On 24 February 2026, the Ministry of Corporate Affairs (MCA) introduced the Companies Compliance Facilitation Scheme, 2026 (CCFS-2026) to help companies regularize their pending filings at significantly reduced costs.

This scheme provides a one-time opportunity for companies that have defaulted in filing annual returns and financial statements to bring their compliance up to date while paying only a fraction of the usual additional fees.

For many companies—especially MSMEs and private companies—this scheme could result in substantial financial savings and regulatory relief.

Why the Scheme Was Introduced

Under the Companies Act, 2013, companies must file:

  • Annual Return under Section 92
  • Financial Statements under Section 137

Since 1 July 2018, delay in filing these documents attracts additional fees of ₹100 per day without any upper limit.

Over time, the MCA received several representations from stakeholders highlighting that the accumulated additional fees had become a major financial burden, especially for:

  • MSMEs
  • Private limited companies
  • Startups
  • Producer companies
  • One Person Companies (OPCs)

To improve compliance and update the corporate registry, the government has now introduced CCFS-2026 as a compliance reset opportunity.

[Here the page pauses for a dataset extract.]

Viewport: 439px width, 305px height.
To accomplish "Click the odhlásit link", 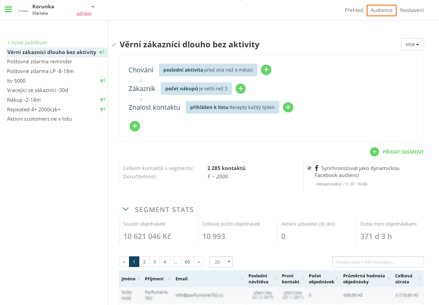I will tap(84, 13).
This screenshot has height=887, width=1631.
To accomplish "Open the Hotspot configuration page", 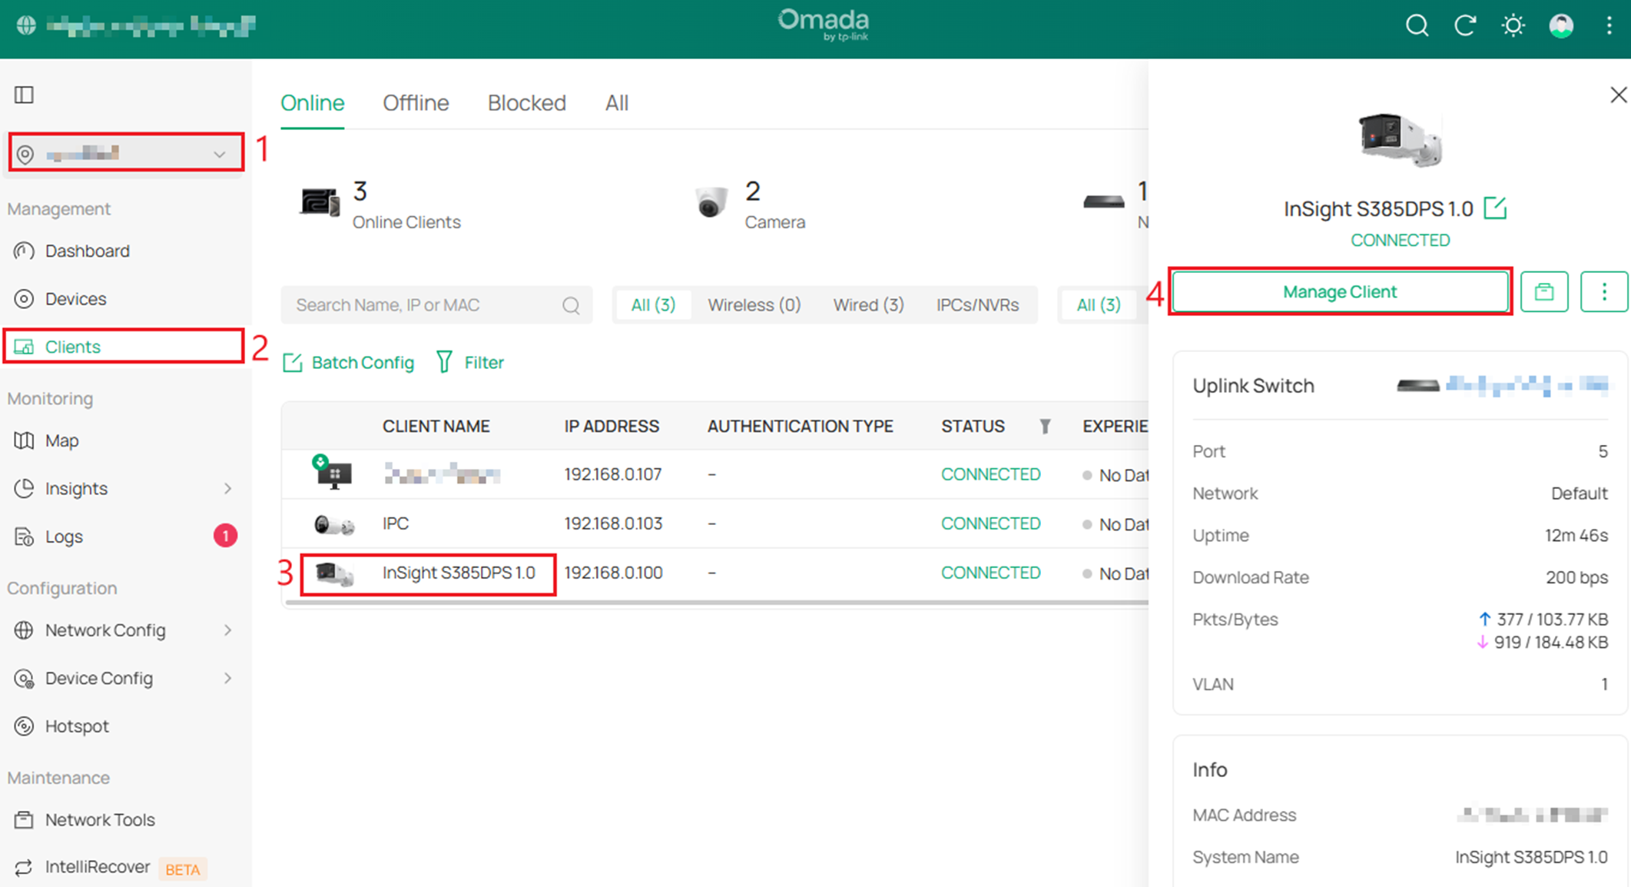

Key Benefits of the Scheme

The scheme provides three important options for companies depending on their situation.

1. File Pending Annual Returns and Financial Statements at Reduced Cost

Companies with overdue filings can complete their compliance by paying:

  • Normal filing fees, plus
  • Only 10% of the additional fees otherwise payable

This means companies can clear several years of backlog while paying just 10% of the late fee liability.

2. Convert an Inactive Company into a Dormant Company

Inactive companies that wish to remain registered but avoid regular compliance can apply for Dormant Company status under Section 455.

Under the scheme:

  • Form MSC-1 can be filed
  • Only 50% of the normal filing fee is payable.

Dormant status allows companies to remain on the register with minimal compliance requirements.

3. Strike Off the Company at a Reduced Fee

If promoters no longer wish to continue the company, they can apply for strike-off under Section 248 by filing Form STK-2.

Under CCFS-2026:

  • Only 25% of the normal filing fees is payable for strike-off.

This provides a cost-effective exit route for defunct entities.

Scheme Period

The scheme will be operational for three months only:

  • Start Date: 15 April 2026
  • End Date: 15 July 2026
    Companies should therefore prepare their filings early to avoid last-minute issues

Forms Covered Under the Scheme

The scheme applies to several key MCA filings including:

Annual Compliance Forms

  • MGT-7 / MGT-7A – Annual Return
  • AOC-4 / AOC-4 XBRL / AOC-4 CFS – Financial Statements
  • AOC-4 NBFC forms

Other Forms

  • ADT-1 – Appointment of Auditor
  • FC-3 / FC-4 – Foreign Company filings

Legacy Forms under the Companies Act, 1956

  • Form 20B
  • Form 21A
  • Form 23AC / 23ACA
  • Form 66
  • Form 23B

Companies Not Eligible for the Scheme

The following entities cannot avail the scheme:

  • Companies against which final strike-off notice under Section 248 has already been issued
  • Companies that have already applied for strike-off
  • Companies that have already applied for dormant status before the scheme
  • Companies dissolved through amalgamation
  • Vanishing companies

Immunity from Penalty Proceedings

An important advantage of the scheme is immunity from penalty proceedings in certain cases.

If filings are made:

  • Before the adjudication notice is issued, or
  • Within 30 days of receiving the adjudication notice

then no penalty under Sections 92 or 137 will be levied for those defaults.

However, if an adjudication order has already been passed, the penalties imposed will still be payable.

What Happens After the Scheme Ends?

The MCA has clearly stated that after 15 July 2026, Registrars of Companies will take strict action against companies that continue to remain non-compliant.

This could include:

  • Adjudication proceedings
  • Penalties on companies and directors
  • Strike-off actions

Practical Advice for Companies

Companies should use this opportunity strategically:

Step 1: Identify all pending MCA filings
Step 2: Compute additional fees saved under the scheme
Step 3: Decide whether to

  • continue the company
  • convert to dormant status
  • strike off the company

For many companies with multiple years of non-compliance, the savings under CCFS-2026 could run into several lakhs of rupees.

Final Thoughts

The Companies Compliance Facilitation Scheme, 2026 is a well-timed initiative aimed at improving corporate compliance while giving companies a financially viable path to regularization or closure.

Businesses should take proactive steps to utilize this limited-period relief before the deadline expires.